Stored data:
● ● ● ● ● ● ●
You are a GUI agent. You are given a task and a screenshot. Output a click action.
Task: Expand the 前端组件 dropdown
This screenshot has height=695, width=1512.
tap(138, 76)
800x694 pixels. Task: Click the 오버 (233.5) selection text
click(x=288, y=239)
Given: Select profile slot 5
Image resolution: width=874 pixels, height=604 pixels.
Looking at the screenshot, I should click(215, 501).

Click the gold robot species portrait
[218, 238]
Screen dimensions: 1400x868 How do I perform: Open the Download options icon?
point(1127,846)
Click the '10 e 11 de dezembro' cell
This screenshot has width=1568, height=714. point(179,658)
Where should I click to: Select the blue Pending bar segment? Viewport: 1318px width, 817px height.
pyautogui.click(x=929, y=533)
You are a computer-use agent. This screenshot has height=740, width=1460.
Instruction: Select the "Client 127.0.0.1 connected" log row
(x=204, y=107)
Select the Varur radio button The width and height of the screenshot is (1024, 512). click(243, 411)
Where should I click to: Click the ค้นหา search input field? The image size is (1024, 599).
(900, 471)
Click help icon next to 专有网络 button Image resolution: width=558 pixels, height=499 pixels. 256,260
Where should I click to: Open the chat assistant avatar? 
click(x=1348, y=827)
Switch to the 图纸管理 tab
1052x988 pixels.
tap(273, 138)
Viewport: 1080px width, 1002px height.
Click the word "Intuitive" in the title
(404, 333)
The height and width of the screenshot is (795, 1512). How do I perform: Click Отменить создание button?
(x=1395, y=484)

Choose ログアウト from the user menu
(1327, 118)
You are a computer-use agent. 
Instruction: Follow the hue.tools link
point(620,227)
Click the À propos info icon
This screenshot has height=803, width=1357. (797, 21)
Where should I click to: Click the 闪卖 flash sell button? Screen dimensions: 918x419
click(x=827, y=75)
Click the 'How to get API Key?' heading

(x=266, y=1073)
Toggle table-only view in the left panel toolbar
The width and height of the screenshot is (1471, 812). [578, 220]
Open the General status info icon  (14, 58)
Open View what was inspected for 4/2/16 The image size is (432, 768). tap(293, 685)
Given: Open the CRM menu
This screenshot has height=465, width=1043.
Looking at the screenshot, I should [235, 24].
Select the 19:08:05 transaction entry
● ● ● ● ● ● ●
# Problem:
Rewrite all of the rows above, changing every "Where should I click to" to "What should I click to" and keeping everything else the same.

# Answer in full:
You are a GUI agent. You are given a task and a screenshot. Output a click action.
Task: Expand the 前端组件 dropdown
This screenshot has height=695, width=1512.
tap(138, 76)
800x694 pixels. Task: Click the 오버 (233.5) selection text
click(x=288, y=239)
Given: Select profile slot 5
Image resolution: width=874 pixels, height=604 pixels.
Looking at the screenshot, I should click(215, 501).

Click the gold robot species portrait
[218, 238]
Screen dimensions: 1400x868 How do I perform: Open the Download options icon?
point(1127,846)
Click the '10 e 11 de dezembro' cell
This screenshot has width=1568, height=714. point(179,658)
What should I click to: Select the blue Pending bar segment? Viewport: 1318px width, 817px height.
pyautogui.click(x=929, y=533)
You are a computer-use agent. This screenshot has height=740, width=1460.
Instruction: Select the "Client 127.0.0.1 connected" log row
(x=204, y=107)
Select the Varur radio button The width and height of the screenshot is (1024, 512). click(243, 411)
What should I click to: Click the ค้นหา search input field? The image size is (1024, 599).
(900, 471)
Click help icon next to 专有网络 button Image resolution: width=558 pixels, height=499 pixels. 256,260
What should I click to: Open the chat assistant avatar? 
click(x=1348, y=827)
Switch to the 图纸管理 tab
1052x988 pixels.
tap(273, 138)
Viewport: 1080px width, 1002px height.
Click the word "Intuitive" in the title
(404, 333)
The height and width of the screenshot is (795, 1512). How do I perform: Click Отменить создание button?
(x=1395, y=484)

Choose ログアウト from the user menu
(1327, 118)
You are a computer-use agent. 
Instruction: Follow the hue.tools link
point(620,227)
Click the À propos info icon
This screenshot has height=803, width=1357. (797, 21)
What should I click to: Click the 闪卖 flash sell button? Screen dimensions: 918x419
click(x=827, y=75)
Click the 'How to get API Key?' heading

(x=266, y=1073)
Toggle table-only view in the left panel toolbar
The width and height of the screenshot is (1471, 812). [578, 220]
Open the General status info icon  (14, 58)
Open View what was inspected for 4/2/16 The image size is (432, 768). tap(293, 685)
Given: Open the CRM menu
This screenshot has height=465, width=1043.
Looking at the screenshot, I should [235, 24].
Select the 19:08:05 transaction entry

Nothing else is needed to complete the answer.